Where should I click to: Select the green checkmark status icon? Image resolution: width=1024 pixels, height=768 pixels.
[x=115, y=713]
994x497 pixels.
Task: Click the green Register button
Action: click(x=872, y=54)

+ + +

Task to complete -
Repeat the data in full. Nothing may be dropped or altered.

Exercise answer -
Where should I click to: Select the green checkmark status icon? Image resolution: width=1024 pixels, height=768 pixels.
[x=115, y=713]
994x497 pixels.
Task: Click the green Register button
Action: click(x=872, y=54)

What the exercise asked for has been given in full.